More than 1.6 million children were vaccinated against polio in a two-week immunisation drive in the Philippines, where three cases of the disease have been confirmed since last month, the health department said Wednesday.

The children were from metropolitan Manila and four areas in the southern region of Mindanao, where a total of 1.8 million children under 5 years old were targeted to be covered by the campaign, the Department of Health said.

‘We are elated over this high turnout of parents and caregivers who had their young children immunized against polio,’ Health Secretary Francisco Duque said.

‘This means that the majority of them have overcome their distrust of our vaccines and this augurs well for our other immunization programmes,’ he added.

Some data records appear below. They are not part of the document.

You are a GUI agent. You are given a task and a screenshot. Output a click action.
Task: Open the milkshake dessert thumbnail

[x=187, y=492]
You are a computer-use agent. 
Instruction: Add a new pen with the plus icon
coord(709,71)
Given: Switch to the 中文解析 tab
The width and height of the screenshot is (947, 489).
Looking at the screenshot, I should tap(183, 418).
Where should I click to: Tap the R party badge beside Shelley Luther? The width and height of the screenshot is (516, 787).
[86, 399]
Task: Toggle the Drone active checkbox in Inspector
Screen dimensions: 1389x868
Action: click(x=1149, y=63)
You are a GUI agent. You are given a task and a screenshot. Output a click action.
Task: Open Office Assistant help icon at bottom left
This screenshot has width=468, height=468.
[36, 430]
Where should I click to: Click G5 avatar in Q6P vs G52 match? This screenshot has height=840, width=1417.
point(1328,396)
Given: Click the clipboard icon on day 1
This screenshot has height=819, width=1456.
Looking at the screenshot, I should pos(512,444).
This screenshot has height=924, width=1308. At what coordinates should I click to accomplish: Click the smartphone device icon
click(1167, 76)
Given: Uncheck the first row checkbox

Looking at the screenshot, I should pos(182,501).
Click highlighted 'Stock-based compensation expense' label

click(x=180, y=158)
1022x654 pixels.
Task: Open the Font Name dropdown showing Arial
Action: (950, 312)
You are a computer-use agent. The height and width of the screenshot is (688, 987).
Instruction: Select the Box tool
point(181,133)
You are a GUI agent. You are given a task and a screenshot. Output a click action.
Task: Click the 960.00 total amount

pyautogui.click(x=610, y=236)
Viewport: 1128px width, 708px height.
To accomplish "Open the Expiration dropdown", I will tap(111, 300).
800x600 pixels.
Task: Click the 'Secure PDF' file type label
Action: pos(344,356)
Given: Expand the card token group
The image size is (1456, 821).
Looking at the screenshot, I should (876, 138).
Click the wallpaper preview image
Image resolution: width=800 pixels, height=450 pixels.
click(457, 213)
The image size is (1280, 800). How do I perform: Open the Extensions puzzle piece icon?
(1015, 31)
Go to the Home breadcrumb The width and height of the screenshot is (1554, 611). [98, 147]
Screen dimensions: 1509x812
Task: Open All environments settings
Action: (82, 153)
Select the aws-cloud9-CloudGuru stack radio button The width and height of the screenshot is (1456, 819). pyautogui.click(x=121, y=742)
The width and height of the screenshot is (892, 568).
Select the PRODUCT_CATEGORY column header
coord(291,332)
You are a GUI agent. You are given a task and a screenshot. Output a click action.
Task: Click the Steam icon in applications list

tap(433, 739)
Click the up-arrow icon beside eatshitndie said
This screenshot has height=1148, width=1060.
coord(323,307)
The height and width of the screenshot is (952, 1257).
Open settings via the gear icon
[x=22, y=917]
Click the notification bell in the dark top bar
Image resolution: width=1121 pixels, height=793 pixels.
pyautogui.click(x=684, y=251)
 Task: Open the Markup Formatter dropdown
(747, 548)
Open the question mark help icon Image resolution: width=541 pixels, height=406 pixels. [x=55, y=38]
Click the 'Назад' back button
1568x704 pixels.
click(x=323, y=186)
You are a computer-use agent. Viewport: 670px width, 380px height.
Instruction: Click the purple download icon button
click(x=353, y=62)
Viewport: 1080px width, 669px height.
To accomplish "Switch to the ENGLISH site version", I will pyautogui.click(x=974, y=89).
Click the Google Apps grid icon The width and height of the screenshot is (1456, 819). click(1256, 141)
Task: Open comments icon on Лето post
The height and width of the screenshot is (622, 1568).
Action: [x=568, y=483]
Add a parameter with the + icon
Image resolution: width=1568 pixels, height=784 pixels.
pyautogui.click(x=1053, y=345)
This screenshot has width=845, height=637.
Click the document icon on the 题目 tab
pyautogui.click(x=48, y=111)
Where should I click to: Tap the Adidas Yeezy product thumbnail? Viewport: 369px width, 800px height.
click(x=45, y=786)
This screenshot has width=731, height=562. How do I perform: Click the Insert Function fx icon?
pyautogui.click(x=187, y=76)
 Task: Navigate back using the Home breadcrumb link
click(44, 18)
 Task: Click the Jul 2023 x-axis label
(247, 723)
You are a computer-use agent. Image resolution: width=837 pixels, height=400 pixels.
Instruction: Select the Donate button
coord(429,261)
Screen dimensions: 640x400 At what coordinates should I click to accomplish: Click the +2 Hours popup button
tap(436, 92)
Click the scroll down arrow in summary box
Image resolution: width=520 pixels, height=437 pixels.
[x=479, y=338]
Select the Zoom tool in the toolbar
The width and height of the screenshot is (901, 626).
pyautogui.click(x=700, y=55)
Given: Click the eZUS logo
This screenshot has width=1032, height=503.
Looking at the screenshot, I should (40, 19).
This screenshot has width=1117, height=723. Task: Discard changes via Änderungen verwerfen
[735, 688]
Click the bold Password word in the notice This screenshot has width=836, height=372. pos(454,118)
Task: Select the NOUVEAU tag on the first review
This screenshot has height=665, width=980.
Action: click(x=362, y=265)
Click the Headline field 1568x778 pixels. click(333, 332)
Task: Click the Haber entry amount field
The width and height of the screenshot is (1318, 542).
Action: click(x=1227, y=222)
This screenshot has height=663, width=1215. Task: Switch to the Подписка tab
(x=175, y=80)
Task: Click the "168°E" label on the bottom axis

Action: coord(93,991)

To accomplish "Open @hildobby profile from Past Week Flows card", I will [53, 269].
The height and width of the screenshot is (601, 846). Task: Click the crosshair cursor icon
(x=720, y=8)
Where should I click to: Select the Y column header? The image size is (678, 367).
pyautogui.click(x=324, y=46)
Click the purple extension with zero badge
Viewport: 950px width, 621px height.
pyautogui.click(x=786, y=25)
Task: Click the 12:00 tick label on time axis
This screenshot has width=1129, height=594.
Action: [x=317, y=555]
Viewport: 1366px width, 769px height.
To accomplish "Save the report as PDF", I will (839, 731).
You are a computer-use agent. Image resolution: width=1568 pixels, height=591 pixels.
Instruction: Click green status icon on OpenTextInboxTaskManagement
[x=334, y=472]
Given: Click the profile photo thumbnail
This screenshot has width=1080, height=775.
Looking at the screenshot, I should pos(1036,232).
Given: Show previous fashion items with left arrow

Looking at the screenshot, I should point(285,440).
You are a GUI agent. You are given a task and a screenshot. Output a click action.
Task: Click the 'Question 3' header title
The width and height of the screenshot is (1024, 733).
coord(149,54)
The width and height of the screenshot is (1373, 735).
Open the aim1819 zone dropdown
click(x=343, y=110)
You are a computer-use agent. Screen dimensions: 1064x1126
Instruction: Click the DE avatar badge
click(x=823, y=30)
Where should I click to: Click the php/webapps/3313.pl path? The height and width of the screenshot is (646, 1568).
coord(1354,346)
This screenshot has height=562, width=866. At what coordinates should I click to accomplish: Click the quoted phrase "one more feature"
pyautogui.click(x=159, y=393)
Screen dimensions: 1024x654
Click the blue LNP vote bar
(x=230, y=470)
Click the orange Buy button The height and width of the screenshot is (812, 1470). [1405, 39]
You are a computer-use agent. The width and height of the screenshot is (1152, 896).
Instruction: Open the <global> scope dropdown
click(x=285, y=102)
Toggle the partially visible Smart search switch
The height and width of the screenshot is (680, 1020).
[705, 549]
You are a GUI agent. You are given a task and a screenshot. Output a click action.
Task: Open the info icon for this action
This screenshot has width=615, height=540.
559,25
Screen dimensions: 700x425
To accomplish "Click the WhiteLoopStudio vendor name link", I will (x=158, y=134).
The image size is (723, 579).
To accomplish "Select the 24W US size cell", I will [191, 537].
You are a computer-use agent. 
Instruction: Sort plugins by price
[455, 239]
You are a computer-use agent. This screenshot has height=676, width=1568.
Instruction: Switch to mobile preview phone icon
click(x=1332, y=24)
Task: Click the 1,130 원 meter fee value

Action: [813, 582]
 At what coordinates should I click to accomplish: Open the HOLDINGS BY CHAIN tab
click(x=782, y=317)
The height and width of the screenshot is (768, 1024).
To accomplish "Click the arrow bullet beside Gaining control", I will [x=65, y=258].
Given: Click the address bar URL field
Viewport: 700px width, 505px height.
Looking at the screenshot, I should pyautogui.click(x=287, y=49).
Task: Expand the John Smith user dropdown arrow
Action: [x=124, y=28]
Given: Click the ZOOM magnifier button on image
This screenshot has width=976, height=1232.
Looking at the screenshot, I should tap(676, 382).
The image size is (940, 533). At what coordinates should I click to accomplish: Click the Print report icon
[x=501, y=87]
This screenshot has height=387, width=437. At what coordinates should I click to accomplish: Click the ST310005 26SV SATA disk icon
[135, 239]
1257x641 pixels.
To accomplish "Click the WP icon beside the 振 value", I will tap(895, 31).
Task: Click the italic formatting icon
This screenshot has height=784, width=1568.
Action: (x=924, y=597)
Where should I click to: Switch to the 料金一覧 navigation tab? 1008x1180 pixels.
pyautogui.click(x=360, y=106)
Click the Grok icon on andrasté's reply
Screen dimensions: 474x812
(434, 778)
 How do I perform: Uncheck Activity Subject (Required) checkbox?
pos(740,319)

The vaccination campaign was launched on October 14 as part of efforts to stop the spread of polio, which re-emerged in the country 19 years since the Philippines was declared free of the disease.

The first case, which was announced on September 19, was a 3-year-old girl from the southern province of Lanao del Sur, while the second case was a 5-year-old boy from Laguna province, just south of Manila.

On Monday, the department said a 4-year-old girl from southern Maguindanao province also tested positive for the vaccine-derived poliovirus 2.

There is no cure for polio, but it can be prevented with vaccination. While polio is rarely fatal, it causes paralysis.

The department's vaccination drive aims to immunise a total of more than 6.6 million children under 5 years old. Another round is scheduled for January.

‘Let us sustain this success throughout the succeeding rounds of  vaccination, to stop the spread of the disease, and to make the country polio-free,’ Duque said.

Health experts have blamed low immunisation coverage, vaccine hesitancy, complacency, logistical concerns and busy lifestyles as some of the causes for disease outbreaks.